» **Stored data**

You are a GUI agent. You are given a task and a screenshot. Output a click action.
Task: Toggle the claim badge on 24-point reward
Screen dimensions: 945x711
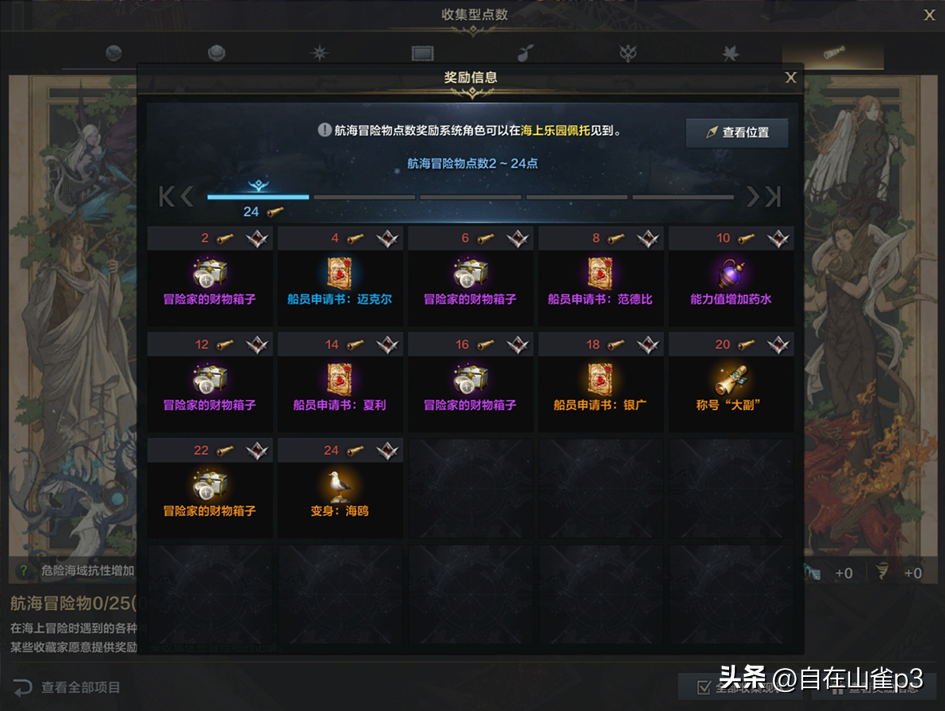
==
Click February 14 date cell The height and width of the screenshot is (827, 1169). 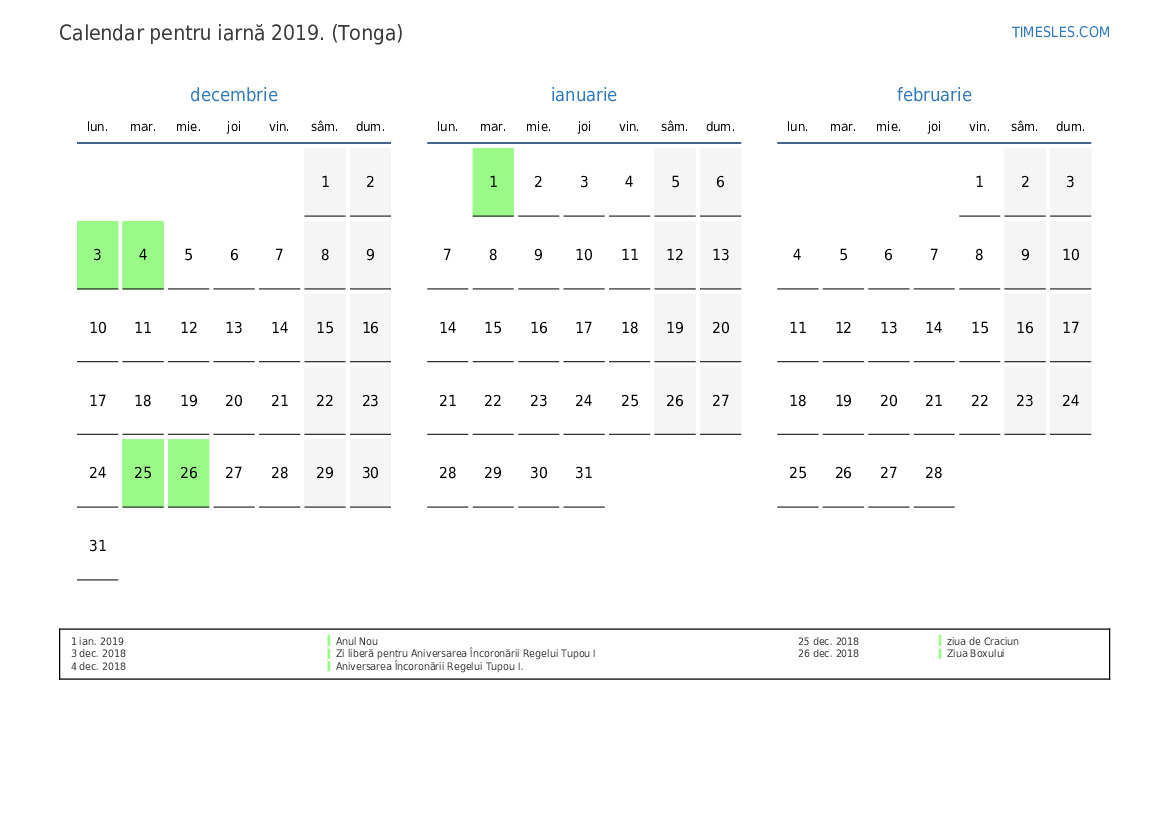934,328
* * *
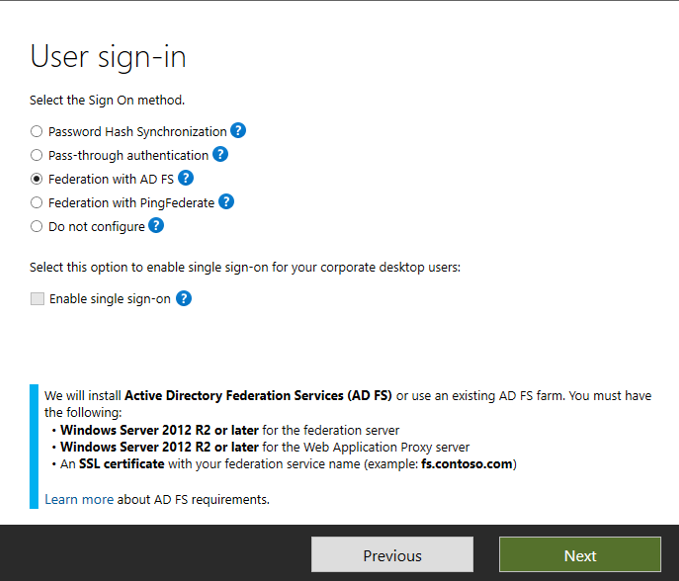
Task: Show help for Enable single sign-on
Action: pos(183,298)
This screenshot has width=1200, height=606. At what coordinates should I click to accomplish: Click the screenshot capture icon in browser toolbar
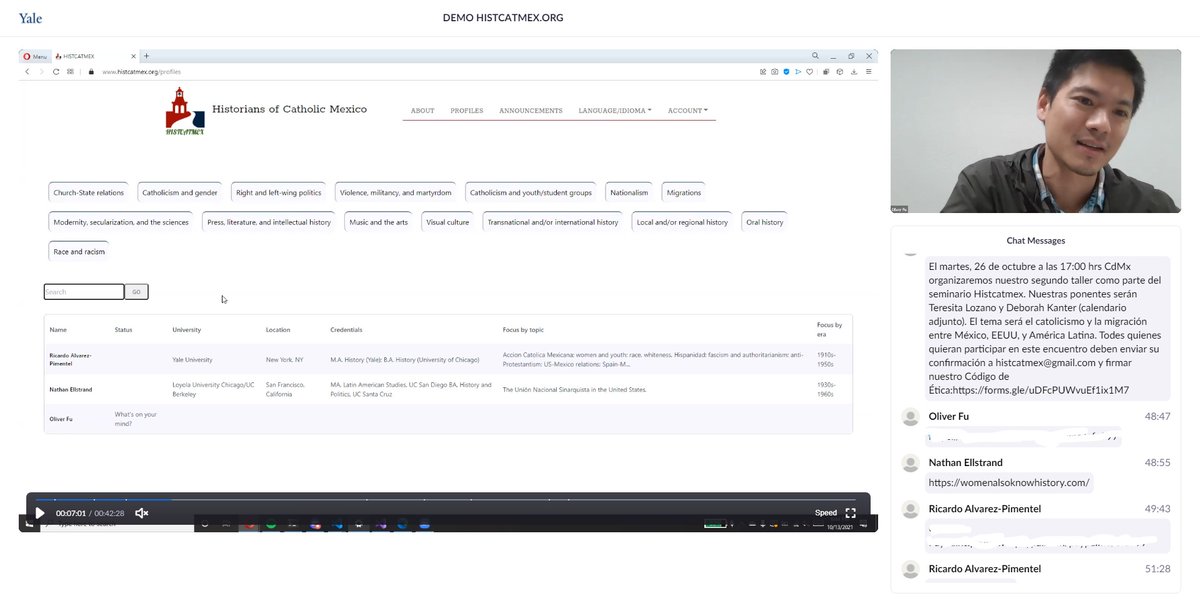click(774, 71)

» **What the task asks**
Above are the entries. Copy exactly the part that opens with the line containing "You are a GUI" and closes with the line containing "Screen dimensions: 945x711", and no more.

» **Exercise output**
You are a GUI agent. You are given a task and a screenshot. Output a click action.
Task: Toggle the claim badge on 24-point reward
Screen dimensions: 945x711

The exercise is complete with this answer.